C'était il y a trois ans, jour pour jour. La tuerie perpétrée dans les locaux Charlie Hebdo décimait la rédaction de l'hebdomadaire satirique. Trois ans après, que reste-t-il de l'"esprit Charlie" ? La question était débattue samedi aux Folies Bergères devant quelque 1.500 personnes. Trois associations, la Licra, le Printemps républicain et le Comité Laïcité République y avaient organisé un après-midi de débats et un spectacle en soirée. L'occasion de décortiquer "l'esprit Charlie" sur scène.
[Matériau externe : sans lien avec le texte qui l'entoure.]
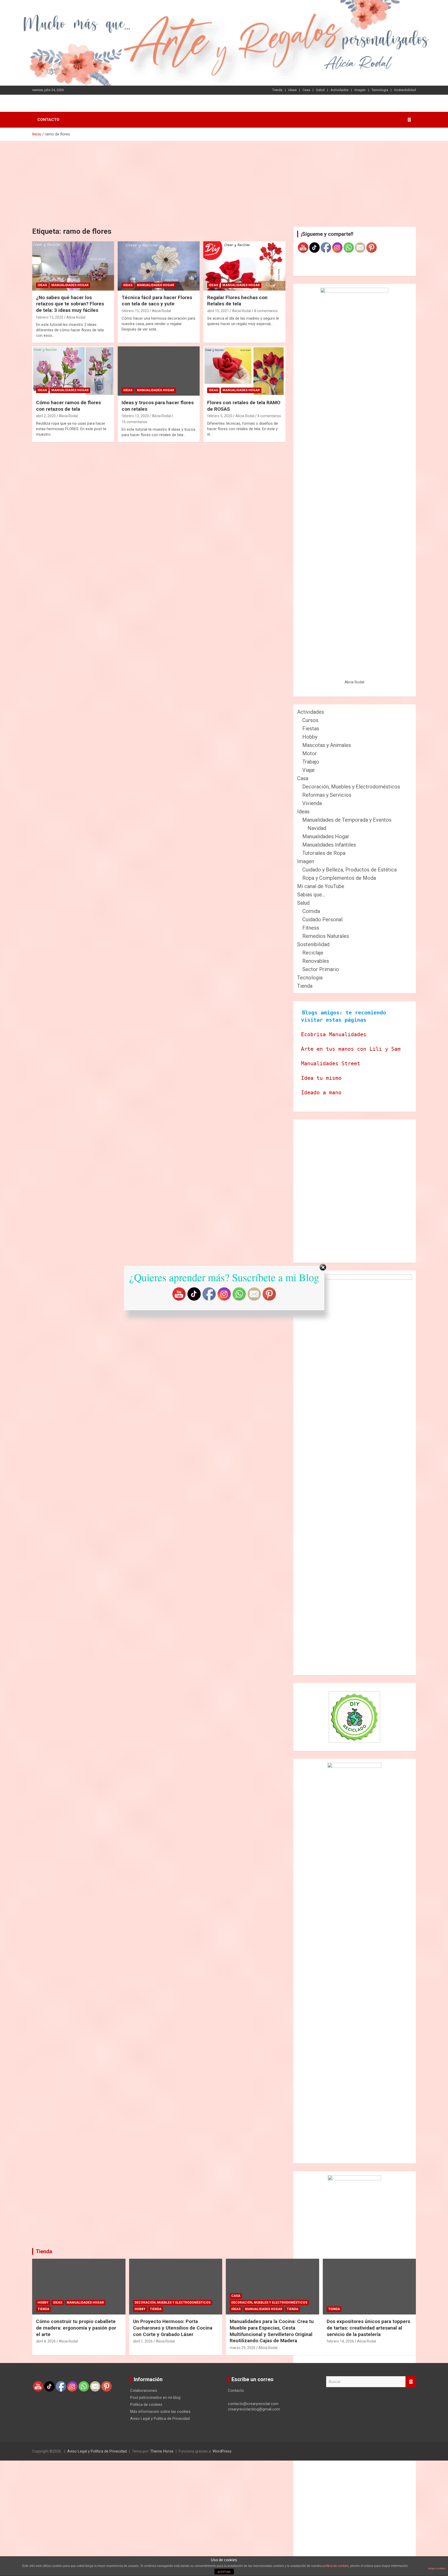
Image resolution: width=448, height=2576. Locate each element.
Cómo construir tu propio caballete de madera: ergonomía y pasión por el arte (76, 2327)
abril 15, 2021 (218, 311)
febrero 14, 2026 (340, 2341)
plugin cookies (436, 2568)
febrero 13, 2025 (49, 317)
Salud (320, 90)
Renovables (315, 961)
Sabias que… (311, 894)
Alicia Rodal (75, 317)
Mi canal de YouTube (320, 886)
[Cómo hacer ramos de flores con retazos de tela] (73, 371)
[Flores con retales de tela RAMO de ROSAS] (244, 371)
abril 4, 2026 (46, 2341)
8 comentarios (266, 311)
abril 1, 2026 (143, 2341)
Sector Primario (320, 969)
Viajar (308, 770)
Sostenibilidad (405, 90)
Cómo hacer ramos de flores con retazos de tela (68, 406)
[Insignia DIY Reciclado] (354, 1717)
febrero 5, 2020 (219, 416)
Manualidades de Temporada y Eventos (346, 820)
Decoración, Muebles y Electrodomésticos (351, 787)
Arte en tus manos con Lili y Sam (351, 1049)
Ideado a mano (321, 1092)
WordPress (222, 2451)
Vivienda (312, 803)
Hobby (309, 737)
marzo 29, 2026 (242, 2348)
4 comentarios (269, 416)
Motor (309, 753)
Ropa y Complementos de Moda (339, 878)
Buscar (410, 2382)
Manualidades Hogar (70, 285)
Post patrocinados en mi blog (155, 2397)
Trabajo (310, 762)
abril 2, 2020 (46, 416)
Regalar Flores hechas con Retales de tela (237, 300)
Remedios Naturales (325, 936)
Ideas (292, 90)
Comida (311, 911)
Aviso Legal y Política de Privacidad (160, 2418)
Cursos (310, 720)
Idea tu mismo (321, 1078)
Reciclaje (312, 953)
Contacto (48, 119)
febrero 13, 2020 (135, 416)
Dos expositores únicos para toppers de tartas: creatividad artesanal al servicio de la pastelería (368, 2327)
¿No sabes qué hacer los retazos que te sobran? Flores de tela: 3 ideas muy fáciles (70, 303)
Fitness (310, 928)
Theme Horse (161, 2451)
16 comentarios (134, 422)
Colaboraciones (143, 2390)
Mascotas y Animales (326, 745)
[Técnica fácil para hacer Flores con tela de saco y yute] (158, 266)
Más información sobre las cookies (160, 2411)
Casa (306, 90)
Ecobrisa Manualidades (333, 1034)
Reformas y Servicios (326, 795)
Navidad (316, 828)
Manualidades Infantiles (329, 845)
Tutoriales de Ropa (323, 853)
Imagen (360, 90)
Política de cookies (146, 2404)
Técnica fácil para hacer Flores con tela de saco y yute (157, 300)
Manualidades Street (330, 1063)
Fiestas (310, 728)
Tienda (277, 90)
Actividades (339, 90)
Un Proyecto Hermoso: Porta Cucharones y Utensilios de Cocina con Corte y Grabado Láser (172, 2327)
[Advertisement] (224, 180)
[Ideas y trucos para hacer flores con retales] (158, 371)
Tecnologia (380, 90)
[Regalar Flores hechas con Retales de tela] (244, 266)
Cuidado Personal (322, 919)
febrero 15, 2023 (135, 311)
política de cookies (336, 2566)
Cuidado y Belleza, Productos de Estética (349, 870)
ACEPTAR (224, 2571)
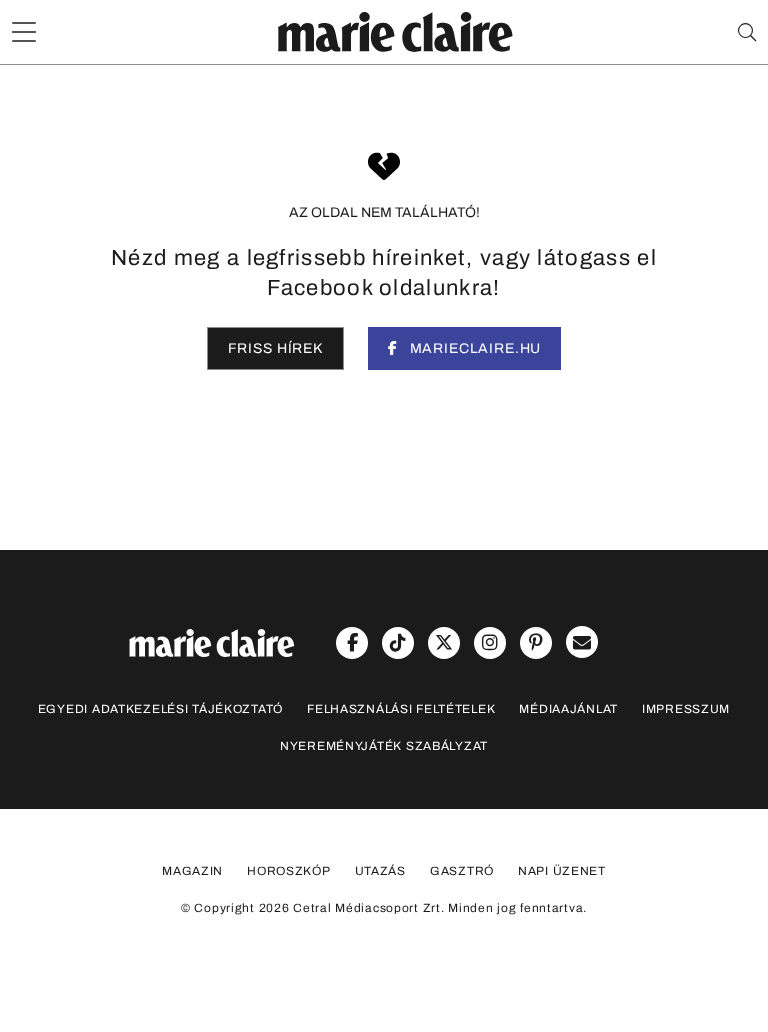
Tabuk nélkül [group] (524, 107)
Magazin (192, 871)
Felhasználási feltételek (401, 709)
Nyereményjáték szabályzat (384, 746)
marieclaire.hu (474, 348)
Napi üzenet (562, 871)
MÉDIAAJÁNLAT (568, 709)
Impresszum (686, 709)
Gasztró (462, 871)
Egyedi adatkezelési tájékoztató (160, 709)
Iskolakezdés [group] (132, 107)
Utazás (380, 871)
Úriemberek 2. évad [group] (327, 107)
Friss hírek (275, 348)
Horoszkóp (288, 871)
Un esprit qui "s'émousse". Journalistes, sociologues et philosophes, tous ont reconnu que cet esprit "s'émousse". Mais dans la salle, tout le monde se revendiquait encore "Charlie", à l'instar de cet homme, qui estime qu'"être Charlie, c'est être symboliquement pour la liberté d'expression". "Charlie aujourd'hui, Charlie demain, Charlie toujours", a renchéri une spectatrice. Sur scène, émue, Marika Bret, directrice des ressources humaines de Charlie Hebdo a longuement pris la parole sous les applaudissements des spectateurs.
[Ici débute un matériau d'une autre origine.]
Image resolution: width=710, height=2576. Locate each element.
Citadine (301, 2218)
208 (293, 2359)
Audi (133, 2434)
Débats et controverses. Trois ans après, cet hommage aux victimes s'est aussi doublé d'un "esprit de combat". "La laïcité, c'est un combat qu'il faut mener parce qu'elle est clairement menacée de toutes parts et de tous bords", explique Sylvie, lectrice de l'hebdomadaire satirique depuis son enfance. Cette vision "combattante" de la laïcité explique aussi les controverses autour de l'événement au sein de la gauche, alors que certaines figures politiques et médiatiques estiment que les associations organisatrices de cette journée en profitent pour stigmatiser l'islam. C'est le cas, par exemple, du fondateur de Mediapart Edwy Plenel, qui s'élève régulièrement contre une laïcité "fermée" qu'il juge discriminante. La journaliste Françoise Laborde, présente samedi, a répondu vertement au "petit moustachu", tandis que le directeur adjoint de la rédaction de Marianne s'est inquiété de la "plénélisation" du métier de journaliste.
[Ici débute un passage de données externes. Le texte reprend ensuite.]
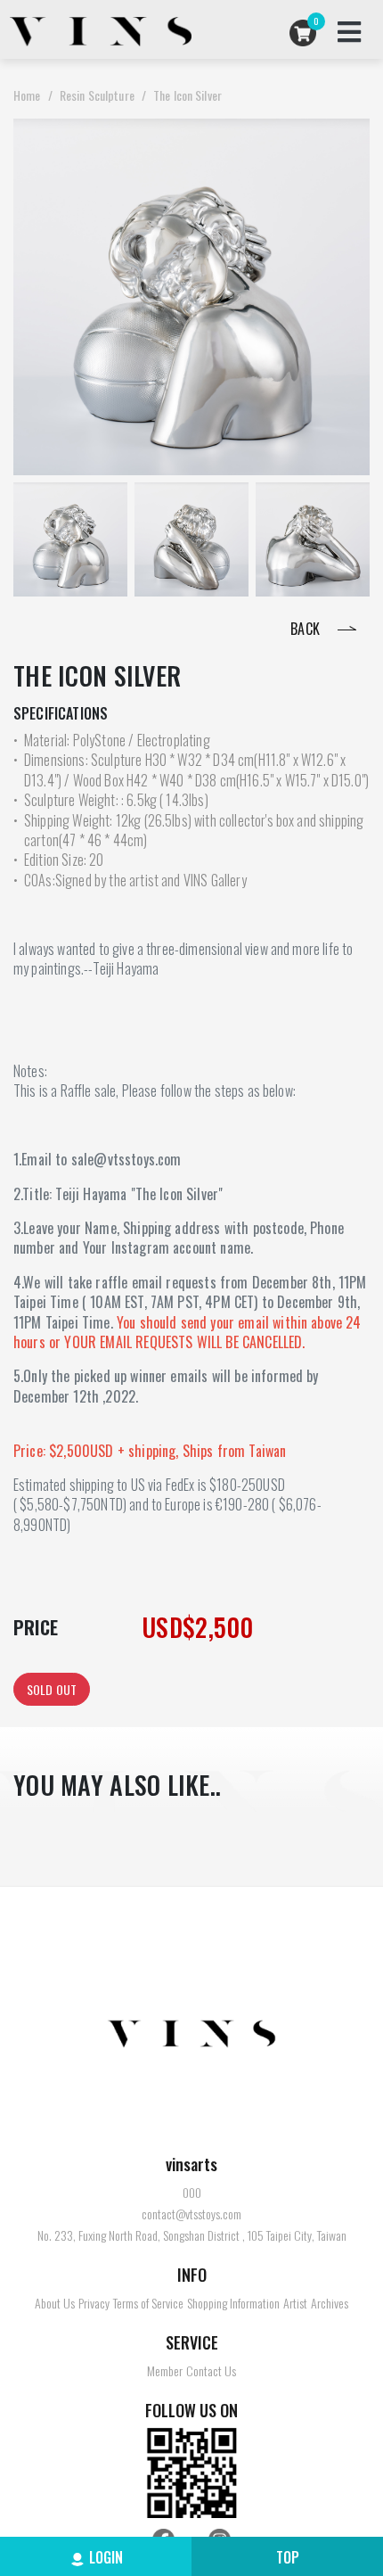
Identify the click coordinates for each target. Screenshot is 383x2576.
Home (27, 95)
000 (192, 2193)
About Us (55, 2303)
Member (165, 2371)
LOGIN (106, 2557)
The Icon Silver (187, 95)
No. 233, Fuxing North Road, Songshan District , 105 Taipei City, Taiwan (191, 2235)
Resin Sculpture (97, 95)
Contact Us (211, 2371)
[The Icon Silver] (70, 539)
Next (346, 539)
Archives (329, 2303)
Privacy (94, 2303)
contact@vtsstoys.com (191, 2214)
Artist (295, 2303)
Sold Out (52, 1689)
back (306, 628)
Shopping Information (233, 2303)
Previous (36, 539)
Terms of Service (148, 2303)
Pascal Bruckner dénonce la stratégie des « islamogauchistes et des fanatiques » #ToujoursCharliepic.twitter.com/peH7UcI7sR
— David Perrotin (@davidperrotin) 6 janvier 2018
Exemple parlant d'une élite qui se déchire sur le même concept de laïcité, le romancier et essayiste Pascal Bruckner a fustigé sur scène les "islamo-gauchistes".
Bruckner : "Est-ce que les catholiques et les juifs sont allés egorger les dessinateurs de Charlie? Charlie par ses satires aura réussi à normaliser l'islam, en faire une religion parmi les autres. Cette normalisation c'est ce dont ne veulent pas les islamo-gauchistes. pic.twitter.com/PilEekNuxC
— Assma Maad (@Assma_MD) 6 janvier 2018
Place aux artistes. Après un après-midi de débats, ce sont les artistes qui sont montés sur la scène des Folies Bergères. Pendant de longues minutes, un comédien a lu et interprété un texte de Charb sur la douce musique de Keren Ann. Un livre que le dessinateur avait achevé quelques jours seulement avant d'être abattu.